→ **Records to process**:

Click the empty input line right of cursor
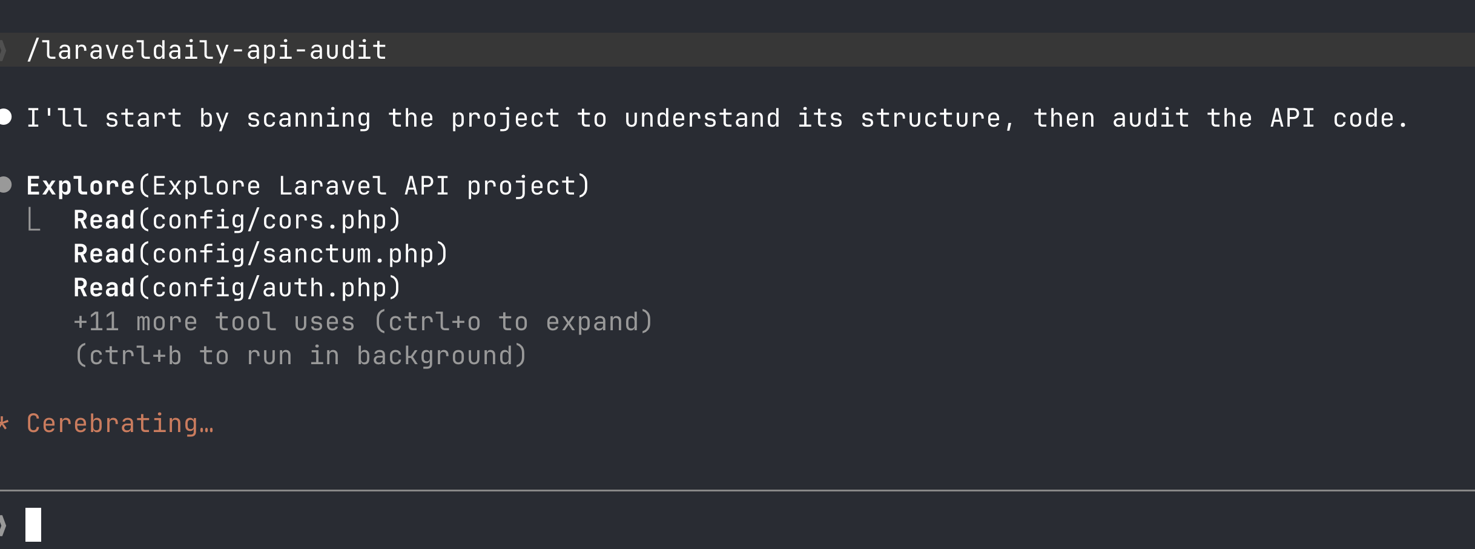Image resolution: width=1475 pixels, height=549 pixels. (x=727, y=525)
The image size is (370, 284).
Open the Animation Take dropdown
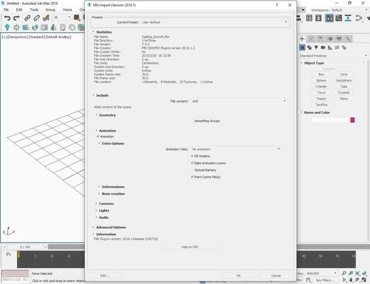(236, 149)
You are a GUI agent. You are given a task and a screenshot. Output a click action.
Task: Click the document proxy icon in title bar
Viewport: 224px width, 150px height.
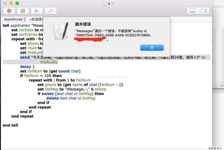click(105, 3)
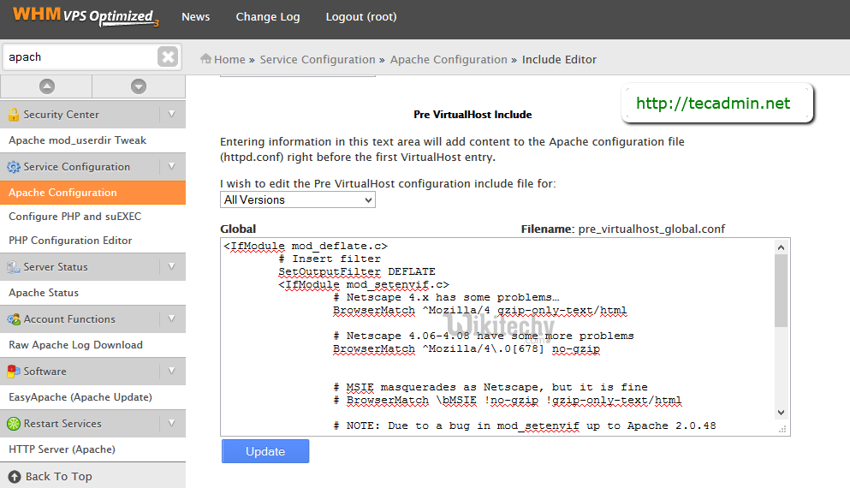The width and height of the screenshot is (850, 488).
Task: Click the Restart Services icon
Action: pos(13,424)
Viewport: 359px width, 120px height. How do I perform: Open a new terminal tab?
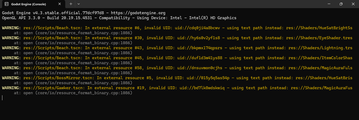[71, 4]
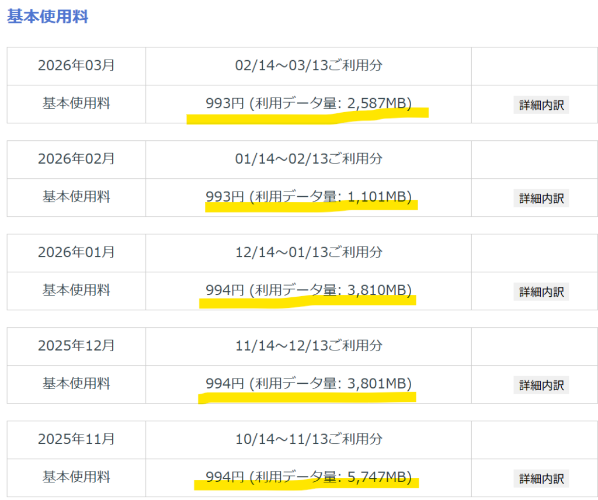The height and width of the screenshot is (500, 598).
Task: Select the 2025年12月 month cell
Action: tap(77, 346)
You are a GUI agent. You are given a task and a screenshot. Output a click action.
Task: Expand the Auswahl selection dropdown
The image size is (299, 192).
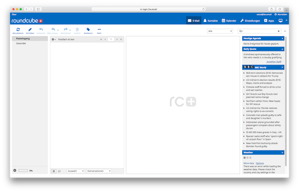click(75, 171)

→ **Work to complete**: Copy out the stretch from the line containing "The image size is (370, 284)." through the line containing "Action: tap(77, 346)", substituting "Animation Layer" for "Animation Take" and keeping everything else the same. Omit the pictures.

→ **Problem solution**:
The image size is (370, 284).
Open the Animation Layer dropdown
(236, 149)
You are a GUI agent. You are given a task and a screenshot. Output a click action.
Task: Click the document proxy icon in title bar
Viewport: 224px width, 150px height.
click(105, 3)
The width and height of the screenshot is (850, 488).
Task: Click the Restart Services icon
Action: pos(13,424)
Viewport: 359px width, 120px height. How do I perform: Open a new terminal tab?
[71, 4]
The height and width of the screenshot is (500, 598).
Task: Select the 2025年12月 month cell
Action: tap(77, 346)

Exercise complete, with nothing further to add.